Edward Wickham was appointed Director of Music at St Catharine’s College, Cambridge in 2003 and later became Fellow and Director of Studies in Music. His duties at the College include direction of the two choirs, curating the Kellaway Concert series, and supporting a wide range of collegiate musical activities. In 2008 he formed the St Catharine’s Girls’ Choir, the first college-based choir for girls in the UK. Under his direction, the choirs of St Catharine’s have made several recordings – latterly on the Resonus label – and toured as far afield as China and the United States. The choirs have gained a reputation for ambitious and innovative programming, which has included commissioning contemporary works, collaborations with musicians from non-Western and non-classical traditions. The choirs' work is broadcast regularly on BBC Radio 3 and 4.

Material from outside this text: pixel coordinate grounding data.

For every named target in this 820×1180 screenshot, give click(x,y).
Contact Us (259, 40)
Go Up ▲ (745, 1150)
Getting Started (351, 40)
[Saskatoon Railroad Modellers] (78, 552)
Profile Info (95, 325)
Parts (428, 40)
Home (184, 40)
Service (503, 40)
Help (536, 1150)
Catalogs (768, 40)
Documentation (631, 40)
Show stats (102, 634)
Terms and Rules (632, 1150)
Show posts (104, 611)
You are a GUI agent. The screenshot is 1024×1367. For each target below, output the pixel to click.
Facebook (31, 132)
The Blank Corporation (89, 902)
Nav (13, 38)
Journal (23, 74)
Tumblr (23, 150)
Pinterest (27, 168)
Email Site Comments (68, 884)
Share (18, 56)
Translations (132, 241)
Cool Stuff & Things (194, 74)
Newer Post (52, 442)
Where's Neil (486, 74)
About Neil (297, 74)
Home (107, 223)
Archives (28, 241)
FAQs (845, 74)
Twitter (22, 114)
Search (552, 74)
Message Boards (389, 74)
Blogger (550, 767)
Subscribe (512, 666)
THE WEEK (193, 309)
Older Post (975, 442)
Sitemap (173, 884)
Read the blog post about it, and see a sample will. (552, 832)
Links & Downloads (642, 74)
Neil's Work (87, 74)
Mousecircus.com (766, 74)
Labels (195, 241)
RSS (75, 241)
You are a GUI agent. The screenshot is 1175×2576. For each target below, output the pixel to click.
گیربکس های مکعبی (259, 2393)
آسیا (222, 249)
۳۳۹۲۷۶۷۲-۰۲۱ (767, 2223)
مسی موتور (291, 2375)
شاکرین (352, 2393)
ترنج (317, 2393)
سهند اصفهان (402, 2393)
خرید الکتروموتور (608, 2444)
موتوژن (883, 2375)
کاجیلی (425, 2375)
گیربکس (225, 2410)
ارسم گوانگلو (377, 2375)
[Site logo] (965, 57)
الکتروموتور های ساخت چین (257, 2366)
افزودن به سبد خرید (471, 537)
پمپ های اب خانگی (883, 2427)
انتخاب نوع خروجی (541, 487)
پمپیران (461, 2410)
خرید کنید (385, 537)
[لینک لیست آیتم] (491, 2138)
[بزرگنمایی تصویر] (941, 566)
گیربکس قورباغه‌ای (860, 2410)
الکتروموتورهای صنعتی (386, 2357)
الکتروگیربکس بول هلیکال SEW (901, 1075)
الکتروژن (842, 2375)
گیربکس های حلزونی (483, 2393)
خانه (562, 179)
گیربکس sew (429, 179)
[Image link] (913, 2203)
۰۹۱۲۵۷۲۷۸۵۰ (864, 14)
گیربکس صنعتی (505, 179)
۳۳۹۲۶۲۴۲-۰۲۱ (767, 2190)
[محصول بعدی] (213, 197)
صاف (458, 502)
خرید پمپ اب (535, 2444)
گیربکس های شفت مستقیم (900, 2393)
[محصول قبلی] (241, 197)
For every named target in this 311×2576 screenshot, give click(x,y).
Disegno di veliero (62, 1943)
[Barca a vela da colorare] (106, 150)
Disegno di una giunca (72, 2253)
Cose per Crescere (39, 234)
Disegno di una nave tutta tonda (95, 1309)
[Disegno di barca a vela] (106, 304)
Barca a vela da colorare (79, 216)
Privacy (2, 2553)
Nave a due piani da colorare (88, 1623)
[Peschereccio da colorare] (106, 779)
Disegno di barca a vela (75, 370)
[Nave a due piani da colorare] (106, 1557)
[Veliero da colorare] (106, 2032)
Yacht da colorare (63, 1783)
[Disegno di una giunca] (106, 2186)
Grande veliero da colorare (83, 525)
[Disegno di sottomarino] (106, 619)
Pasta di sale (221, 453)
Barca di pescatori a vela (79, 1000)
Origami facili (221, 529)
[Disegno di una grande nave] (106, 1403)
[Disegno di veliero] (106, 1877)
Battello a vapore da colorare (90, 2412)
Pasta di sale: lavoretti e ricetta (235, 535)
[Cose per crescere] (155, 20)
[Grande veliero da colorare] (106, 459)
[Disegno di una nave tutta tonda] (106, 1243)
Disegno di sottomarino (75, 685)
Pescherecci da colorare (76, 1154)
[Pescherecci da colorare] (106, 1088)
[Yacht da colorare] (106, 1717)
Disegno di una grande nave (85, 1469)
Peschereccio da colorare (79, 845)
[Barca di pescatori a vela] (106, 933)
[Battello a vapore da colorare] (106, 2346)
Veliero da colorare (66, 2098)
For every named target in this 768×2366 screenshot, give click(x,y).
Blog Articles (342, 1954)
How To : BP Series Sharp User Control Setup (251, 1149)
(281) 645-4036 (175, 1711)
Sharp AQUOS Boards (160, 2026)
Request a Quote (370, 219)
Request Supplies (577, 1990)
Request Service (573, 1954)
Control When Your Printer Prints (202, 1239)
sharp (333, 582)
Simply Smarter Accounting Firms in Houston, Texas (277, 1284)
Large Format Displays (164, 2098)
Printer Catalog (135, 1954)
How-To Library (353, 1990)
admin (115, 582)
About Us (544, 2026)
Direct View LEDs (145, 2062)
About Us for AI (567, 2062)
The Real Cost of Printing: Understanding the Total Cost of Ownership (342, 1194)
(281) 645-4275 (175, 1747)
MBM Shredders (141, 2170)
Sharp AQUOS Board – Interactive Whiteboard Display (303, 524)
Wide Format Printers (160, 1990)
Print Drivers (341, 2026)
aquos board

Dr Wickham is an Affiliate Lecturer at the Faculty of Music in Cambridge, and delivers courses on Late Medieval and Renaissance music and its notation; for several years he was the Course Director of the MMus in Choral Studies His current research interest entails the examination of modes of text understanding and intelligibility within a range of choral repertories. He is also the co-director of the Cambridge Early Music Consort and of the Cambridge Institute of Renaissance Studies.
Educated at Oxford and King’s College, London, where he received his PhD for a study in 15th century sacred music, Dr Wickham has throughout his career maintained a busy schedule both as conductor and academic. Soon after leaving Oxford he established the vocal ensemble The Clerks, with which he made over two dozen recordings, and received many plaudits including the Gramophone Early Music Award. As director of The Clerks, his recordings and performances of Renaissance repertoire have made a significant contribution to the understanding and appreciation of composers such as Ockeghem, Obrecht and Josquin Des Prez; and their innovative performances from manuscript facsimiles (notably a late-night BBC Proms performance) have done much to illuminate issues of period performance in Renaissance polyphony. He is equally engaged with contemporary music, commissioning new work from a wide range of British composers.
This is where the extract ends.